Inside The Train Car – Who Really Killed Laura Palmer?

For most of her life, Laura made no connection between Bob and her father. In all her diary entries, Bob very specifically came into the family home from outside, through the window.

Bob was the darkness in the woods that somehow followed her home and never left. One of the reasons that Laura never asked for help was because she wanted to protect her family from that darkness.


To find out that Leland was actually the source of her abuse was a discovery that Laura could never come back from. I always wondered what happened after the scene in her bedroom cuts, the one where she realised who he really was. Did the pretence end there, or did he switch back to Bob in her mind?


Laura made no attempt to hide her knowledge the next morning when she told Leland to stay away from her. They both knew in that moment that it was the end, that Laura would have to die.

Tonight is the night that I die. I know I have to, because it’s the only way to keep Bob away from me, the only way to tear him out from inside. I know he wants me. I can feel his fire. But if I die, he can’t hurt me anymore’ – final page torn from Laura’s diary.

As Leland was Bob’s host, and also Laura’s father, then Bob was always inside Laura, always a part of her from the moment she was conceived. Perhaps this was why he was so set on taking her over completely. This was how he could read her thoughts, could write through her, could see everything she did.

The question will always be, how much of Bob was real? Teresa was killed to protect Leland. Laura was also killed to protect Leland, once she discovered he had been abusing her. Both girls could destroy the life he had built for himself.

train car

Leland was no innocent. He didn’t try to help Laura in the train car. Instead he showed her the diary pages and told her, “I always thought you knew it was me.” But once he knew for sure, she had to die.

In deleted dialogue from the train car scene, Laura tells Bob in the mirror, “No, you can’t have me,” then asks Leland to kill her. Bob isn’t inside Leland in that moment. He is waiting to be Laura. Leland had a choice.

laura death

Ronette recognises Bob in the picture, and the smell of scorched engine oil. Maddy smells the oil too, just before she is killed. She sees Bob in her vision, but does she see her Uncle Leland killing her?

How much of Bob is Leland? How much of him is Leland’s darker side, embraced by his host, and used to clean up his mess in life?
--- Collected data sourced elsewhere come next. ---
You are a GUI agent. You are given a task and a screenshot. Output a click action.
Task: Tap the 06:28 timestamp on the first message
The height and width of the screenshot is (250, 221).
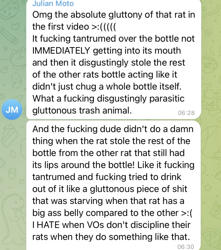pos(186,113)
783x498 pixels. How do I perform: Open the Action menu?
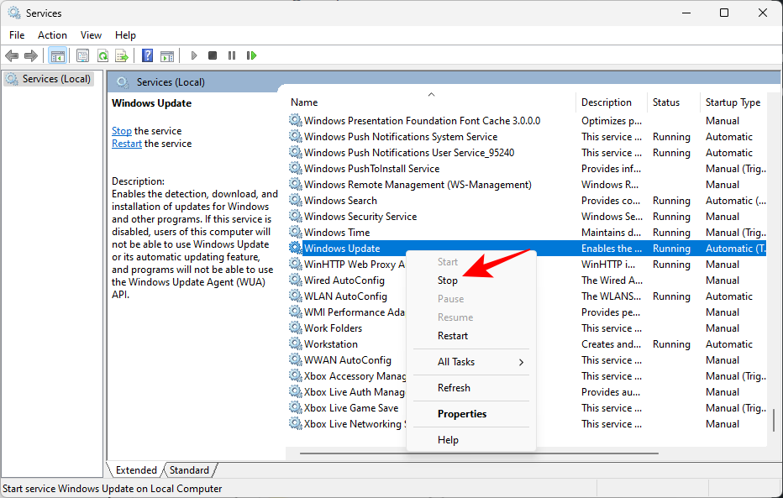52,35
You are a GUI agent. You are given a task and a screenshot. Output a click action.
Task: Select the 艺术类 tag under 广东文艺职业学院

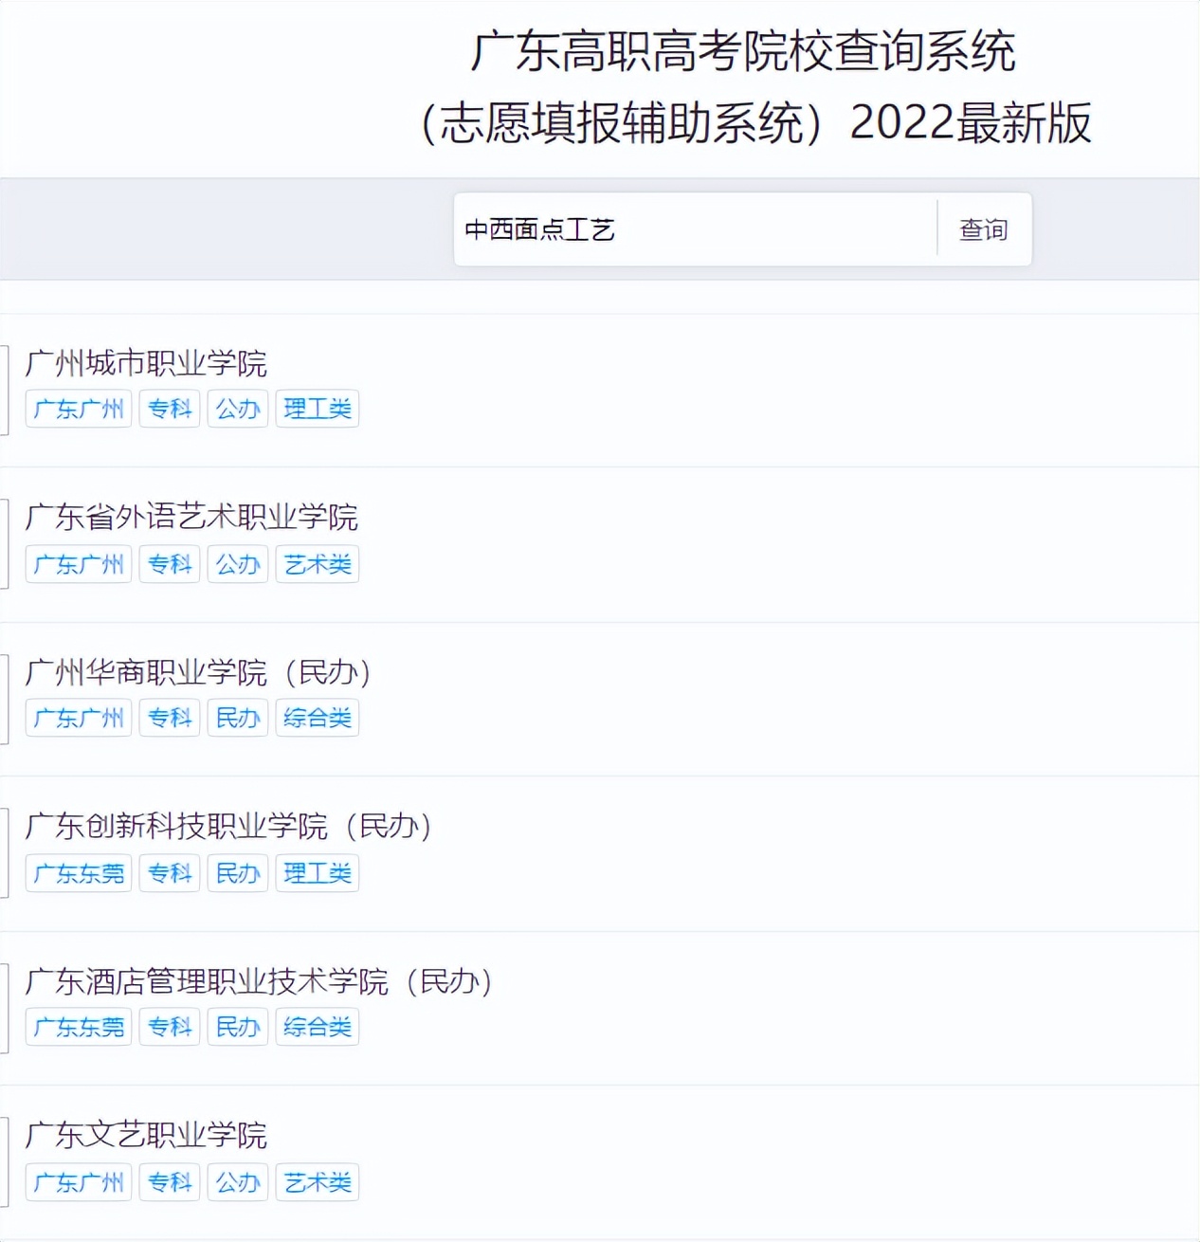point(317,1181)
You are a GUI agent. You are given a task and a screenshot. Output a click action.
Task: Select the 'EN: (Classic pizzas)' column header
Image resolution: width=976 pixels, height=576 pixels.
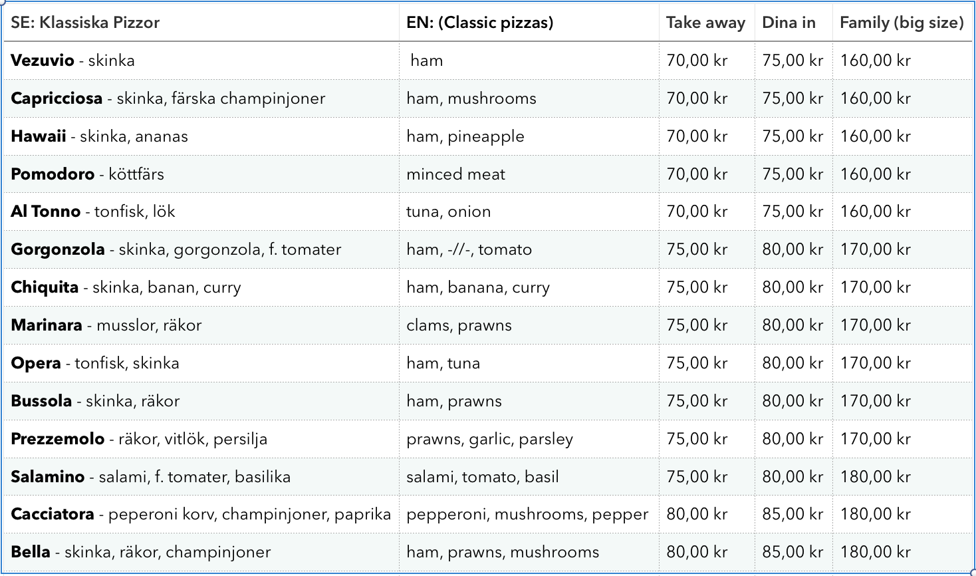coord(479,23)
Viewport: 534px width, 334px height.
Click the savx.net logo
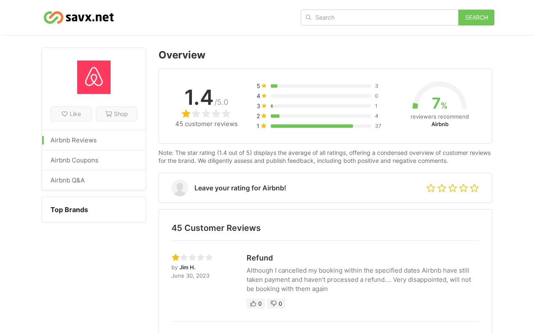[x=79, y=18]
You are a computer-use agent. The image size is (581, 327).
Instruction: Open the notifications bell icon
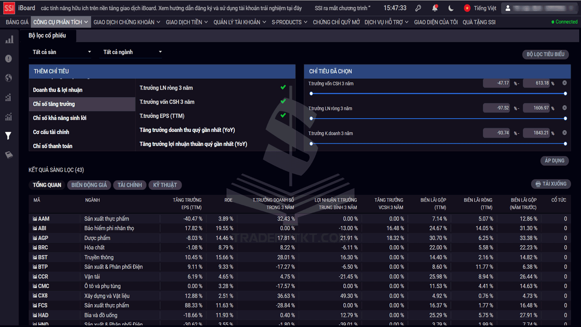[x=435, y=8]
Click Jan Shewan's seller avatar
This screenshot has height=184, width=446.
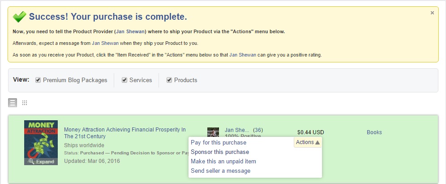(x=213, y=132)
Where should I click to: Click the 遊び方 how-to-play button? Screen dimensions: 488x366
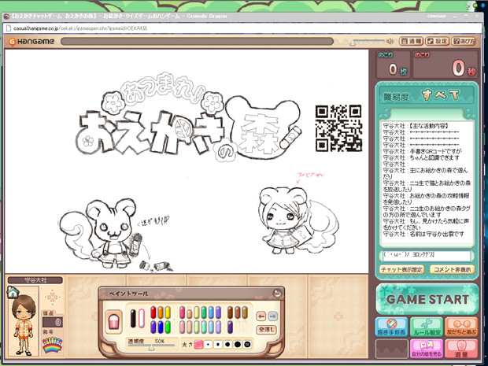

Leland’s doppelgänger claims to have never killed anybody. Does this mean that he is good, and the real Leland is the bad one?


Laura put on the ring to preserve her goodness. Either way, her life was over that night. She knew the badness was already inside her and was getting stronger. She was starting to enjoy hurting others, and was caring less about the people around her. The darkness was in her blood. Laura died because she chose to. Putting on the ring was a form of suicide.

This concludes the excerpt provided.